Source: maintainer interview
MEDIUM Number(bigint) without bounds checking
Wrong:
Increment: ({ amount }) => {
count += Number(amount)
}
Correct:
Increment: ({ amount }) => {
count += amount // keep as bigint throughout
}
Quint bigint can exceed Number.MAX_SAFE_INTEGER. Small test constants (1-30) work, but if the spec evolves to larger values, silent precision loss causes false-positive state matches.

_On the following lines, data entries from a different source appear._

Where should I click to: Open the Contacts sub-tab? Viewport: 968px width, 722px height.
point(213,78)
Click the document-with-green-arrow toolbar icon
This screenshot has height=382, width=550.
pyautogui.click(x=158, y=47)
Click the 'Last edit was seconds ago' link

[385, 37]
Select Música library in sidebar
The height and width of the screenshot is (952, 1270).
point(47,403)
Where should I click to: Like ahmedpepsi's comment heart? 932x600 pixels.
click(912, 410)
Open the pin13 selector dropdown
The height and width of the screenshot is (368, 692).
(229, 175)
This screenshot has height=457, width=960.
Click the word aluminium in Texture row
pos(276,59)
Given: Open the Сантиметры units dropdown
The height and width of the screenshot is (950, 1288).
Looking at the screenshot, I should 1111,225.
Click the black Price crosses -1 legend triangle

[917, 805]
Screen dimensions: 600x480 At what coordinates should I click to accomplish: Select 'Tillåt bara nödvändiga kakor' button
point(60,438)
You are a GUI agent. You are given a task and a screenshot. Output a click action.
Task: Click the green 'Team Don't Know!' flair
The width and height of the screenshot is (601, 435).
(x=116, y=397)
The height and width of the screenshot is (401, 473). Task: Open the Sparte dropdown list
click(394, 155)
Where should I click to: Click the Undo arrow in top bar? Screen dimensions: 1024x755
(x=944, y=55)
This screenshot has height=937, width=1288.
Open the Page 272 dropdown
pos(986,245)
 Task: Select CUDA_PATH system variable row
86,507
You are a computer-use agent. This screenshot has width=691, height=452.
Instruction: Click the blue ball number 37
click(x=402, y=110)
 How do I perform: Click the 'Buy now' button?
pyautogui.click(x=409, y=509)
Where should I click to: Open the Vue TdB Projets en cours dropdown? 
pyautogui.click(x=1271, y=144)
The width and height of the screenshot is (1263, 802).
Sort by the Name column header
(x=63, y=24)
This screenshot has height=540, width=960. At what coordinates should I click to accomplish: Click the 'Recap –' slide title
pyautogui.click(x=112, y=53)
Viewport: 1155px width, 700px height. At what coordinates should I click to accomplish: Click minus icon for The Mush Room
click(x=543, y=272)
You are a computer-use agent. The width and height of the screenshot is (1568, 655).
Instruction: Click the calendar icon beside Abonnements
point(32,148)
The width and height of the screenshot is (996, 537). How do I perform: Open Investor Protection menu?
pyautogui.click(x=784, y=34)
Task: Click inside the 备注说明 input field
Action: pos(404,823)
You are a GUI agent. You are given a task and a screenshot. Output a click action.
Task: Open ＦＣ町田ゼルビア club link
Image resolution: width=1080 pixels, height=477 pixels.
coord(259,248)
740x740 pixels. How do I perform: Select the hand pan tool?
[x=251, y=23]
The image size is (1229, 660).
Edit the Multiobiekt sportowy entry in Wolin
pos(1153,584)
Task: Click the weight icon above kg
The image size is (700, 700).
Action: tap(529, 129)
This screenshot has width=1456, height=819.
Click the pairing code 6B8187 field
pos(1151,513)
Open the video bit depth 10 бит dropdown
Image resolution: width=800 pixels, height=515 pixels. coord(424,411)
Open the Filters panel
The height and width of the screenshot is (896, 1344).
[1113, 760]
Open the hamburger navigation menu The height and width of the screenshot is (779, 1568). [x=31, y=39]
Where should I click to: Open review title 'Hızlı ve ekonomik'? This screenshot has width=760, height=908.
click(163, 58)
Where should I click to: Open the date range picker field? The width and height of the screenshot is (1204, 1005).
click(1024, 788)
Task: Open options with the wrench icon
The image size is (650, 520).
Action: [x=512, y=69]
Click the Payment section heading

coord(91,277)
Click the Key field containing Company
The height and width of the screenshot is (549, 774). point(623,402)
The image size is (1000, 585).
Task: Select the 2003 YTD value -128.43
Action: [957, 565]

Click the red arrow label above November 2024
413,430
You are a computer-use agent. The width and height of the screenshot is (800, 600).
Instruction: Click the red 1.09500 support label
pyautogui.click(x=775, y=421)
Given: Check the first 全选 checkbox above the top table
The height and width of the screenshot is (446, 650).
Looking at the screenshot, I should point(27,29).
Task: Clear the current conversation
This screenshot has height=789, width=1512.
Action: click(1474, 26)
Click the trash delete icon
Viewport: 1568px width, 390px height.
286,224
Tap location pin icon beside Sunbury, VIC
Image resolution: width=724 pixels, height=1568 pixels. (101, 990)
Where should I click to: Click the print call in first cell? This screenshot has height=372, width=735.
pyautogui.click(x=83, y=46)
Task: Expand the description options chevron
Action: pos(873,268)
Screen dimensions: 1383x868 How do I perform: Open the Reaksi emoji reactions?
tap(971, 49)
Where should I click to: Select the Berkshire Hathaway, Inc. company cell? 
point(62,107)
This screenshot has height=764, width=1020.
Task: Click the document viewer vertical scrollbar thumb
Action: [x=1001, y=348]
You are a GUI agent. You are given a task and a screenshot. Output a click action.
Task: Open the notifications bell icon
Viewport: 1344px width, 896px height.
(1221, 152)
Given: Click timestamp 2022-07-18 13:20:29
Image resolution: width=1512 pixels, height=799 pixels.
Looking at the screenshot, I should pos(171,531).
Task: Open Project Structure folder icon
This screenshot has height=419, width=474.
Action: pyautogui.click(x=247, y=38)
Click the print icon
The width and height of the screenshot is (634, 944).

Source: maintainer interview
MEDIUM Write custom Schema.transform instead of using provided schemas
Wrong:
const MyBigInt = Schema.transform(
Schema.Struct({ "#bigint": Schema.String }),
Schema.BigIntFromSelf,
{ decode: (v) => BigInt(v["#bigint"]), encode: (n) => ({ "#bigint": n.toString() }) }
)
Correct:
import { ITFBigInt } from "@firfi/quint-connect/effect"
// Use the provided schema directly — no custom transform needed
The library provides tested ITF schemas. Custom transforms duplicate logic, require encode branches that never run, and mislead readers.
Source: src/itf/schema.ts
HIGH Tension: type safety vs ITF decoding complexity
Fully typed ITF decoding is verbose (fully-qualified keys, ITFBigInt everywhere). Shortcuts (raw JSON access, short variable names) produce cleaner code but silently decode to undefined or wrong types at runtime. Always use the ITF schemas and verify key names by running quint run --mbt manually.